Also responsible, unfortunately, for this equivocation on what political conclusions should have been drawn from the anti-war movement, were the leaders of the Stop the War Coalition (STWC), including the anti-war MP George Galloway and the Socialist Workers Party (SWP). While privately arguing that the time had come for a new political formation, George Galloway missed the opportunity at the peak of the movement to make that call. The follow-up to February 15 was not a democratically convened convention to discuss the launch of a new political movement, using the authority gained from the mass demonstration, for example, to appeal to the ranks of the seven ‘awkward squad’ national trade unions affiliated to the STWC. Instead a ‘Peoples Assembly’ was organised, with Labour and Liberal speakers and no way forward offered but more (less effectual) protests. They missed one of those Shakespearean ‘tides in the affairs of men, which taken at the flood, lead on to fortune; omitted, all the voyage of their life is bound in shallows and miseries’ (Julius Caesar). Subsequently, George Galloway was expelled by the Labour Party, at a time of their choosing, in October 2003.
Later Galloway and the SWP launched the ‘Respect – Unity Coalition’ to contest June’s elections. With proportional representation used to elect MEPs and London assembly members they confidently expected to win at least one London assembly seat and MEPs in the North West, the West Midlands and London regions. The SWP leaders also expected that, by not standing under an explicitly socialist banner and concentrating their campaign on the war, they would win broader support.

**PROVIDED DATA:**
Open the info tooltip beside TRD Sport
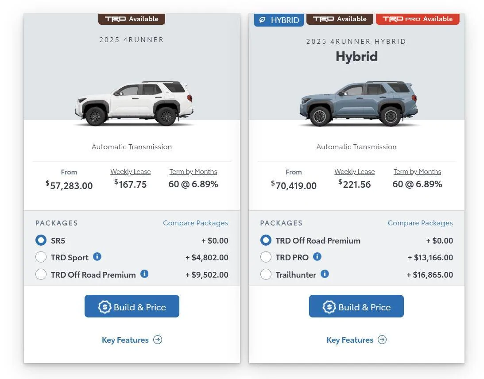Viewport: 484px width, 379px height. tap(97, 257)
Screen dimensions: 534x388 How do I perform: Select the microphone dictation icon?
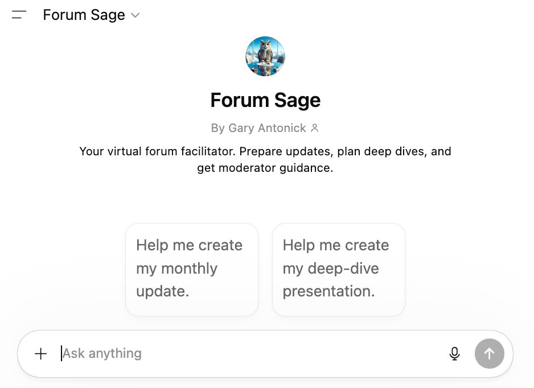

**REQUIRED WORK:**
1. According to the excerpt on the anti-war movement, when did the Labour Party expel George Galloway?
2. Can you sum up the excerpt on the anti-war movement in two sentences?
3. In the excerpt on the anti-war movement, why did the SWP leaders choose not to stand under an explicitly socialist banner?

**FULL SOLUTIONS:**
1. In October 2003.

2. The leaders of the Stop the War Coalition, including George Galloway and the Socialist Workers Party, missed the chance at the movement's peak to call for a new political formation and organized a 'Peoples Assembly' with Labour and Liberal speakers instead. After Labour expelled Galloway in October 2003, he and the SWP launched the 'Respect – Unity Coalition' to contest June's elections, expecting to win seats under proportional representation and to gain broader support by focusing on the war rather than standing under an explicitly socialist banner.

3. They expected that by not standing under an explicitly socialist banner and by concentrating their campaign on the war, they would win broader support.